I believe the maximal model corresponding to this design is

Binary_outcome ~ Sex*Intervention + cor(Trial | Subject) + (1|Trial)

Where cor() expresses a correlation matrix, i.e. we are not trying to estimate the variation across repeated measures within the same trial for each subject — because we don't have that information. Here (1|Trial) expresses the variation across trials that is common to all subjects, while cor(Trial|Subject) expresses the correlation across trials within subjects. However, while it's a useful exercise to try to identify what the maximal would be, it's not practical here for two reasons: (1) estimating a full correlation matrix across trials would require (n*(n-1)/2 = 12*11/2 =) 66 parameters, which won't be possible without a giant data set and a giant computer; (2) few of the available mixed-model tools in R provide the flexibility to constrain a random effect to a correlation matrix (MCMCglmm does, and some of the other Bayesian tools such as brms might; glmmTMB could be extended fairly easily, and lme4 could be hacked ...)

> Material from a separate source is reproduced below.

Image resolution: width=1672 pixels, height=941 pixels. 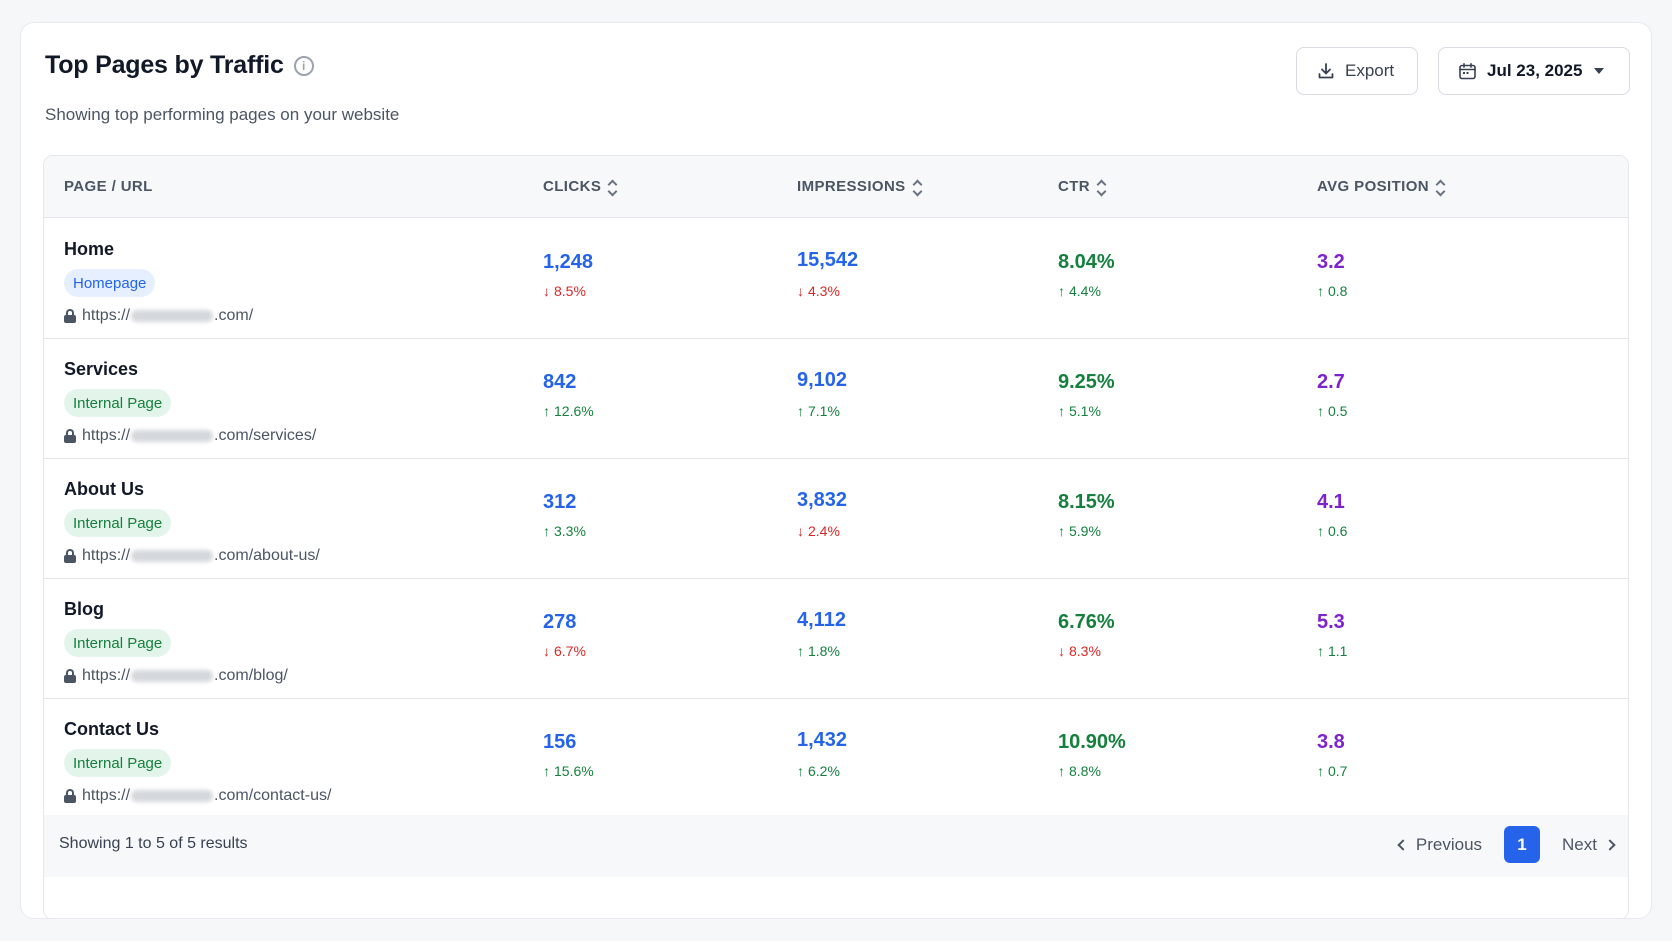 What do you see at coordinates (572, 186) in the screenshot?
I see `column-header-label: CLICKS` at bounding box center [572, 186].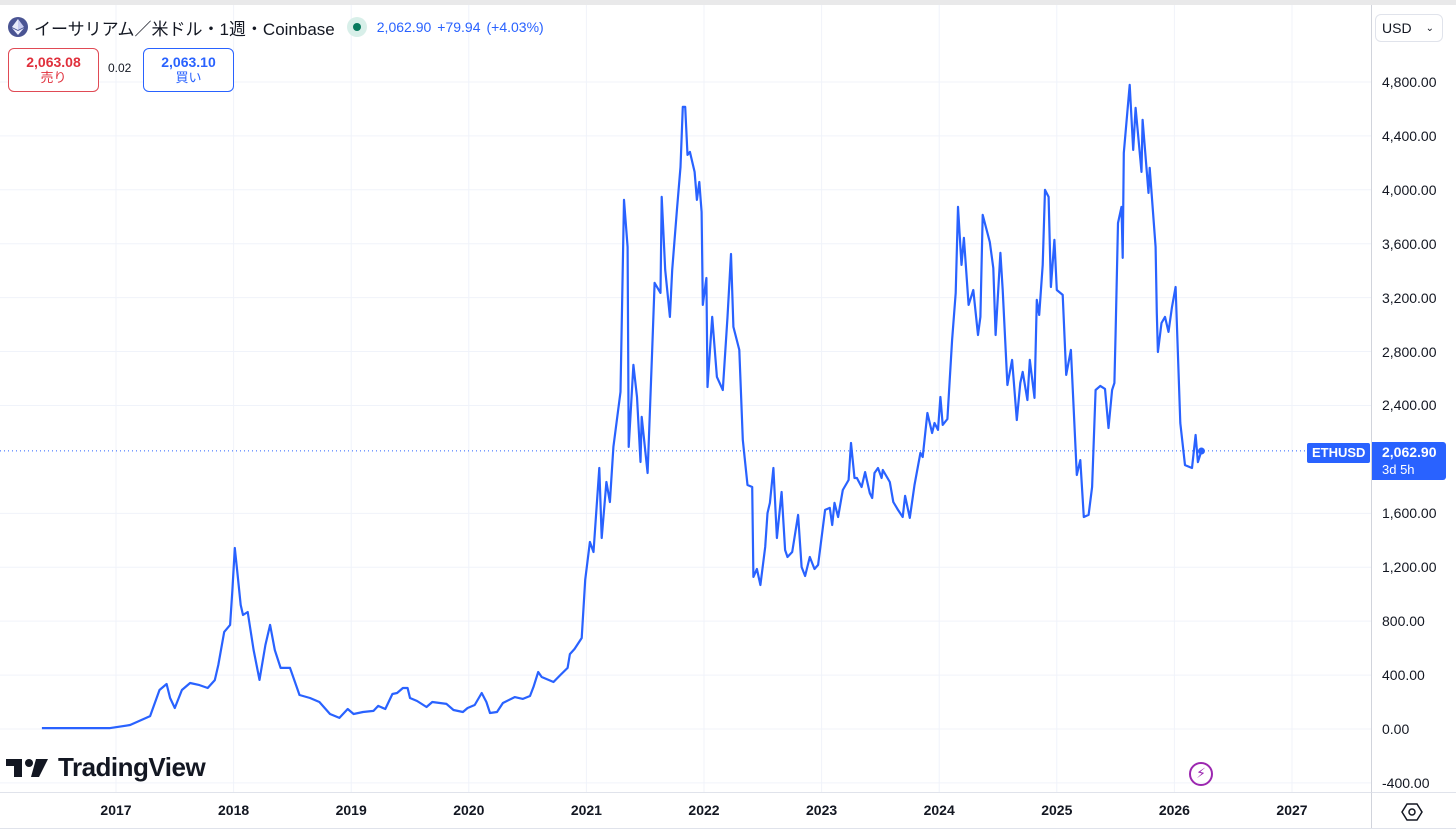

  • There is no need to code the "level" of fixed effects (within- vs between-) explicitly
  • lack of balance and/or lack of complete crossing will reduce your power for a given sample size, but is not otherwise a problem (this is one of the big advantages of mixed model approaches)
  • It sounds like the multiple observations per subject:trial combination are exchangeable (i.e. you can treat them all as samples from the same distribution, with the same expected value etc.: an exception to this would be if you wanted to take account of order of observations within subject:trial, e.g. a trend in accuracy over time). In this case, you're better off aggregating and doing a binomial regression — treating a subject as "m successes out of N trials" rather than "{1,0,1,1,1,0,0,1}".
  • For small effective sample sizes per cluster (i.e. if there are a fairly small number of total binary observations per subject), you need to be careful about some of the technical details: the accuracy of the widely used Laplace approximation (used by lme4, glmmTMB, INLA, ...) may be poor. Unfortunately, other than going Bayesian, you don't have a lot of options here - adaptive Gauss-Hermite quadrature (lme4, GLMMadaptive) is rarely implemented/available for problems with multiple random effects.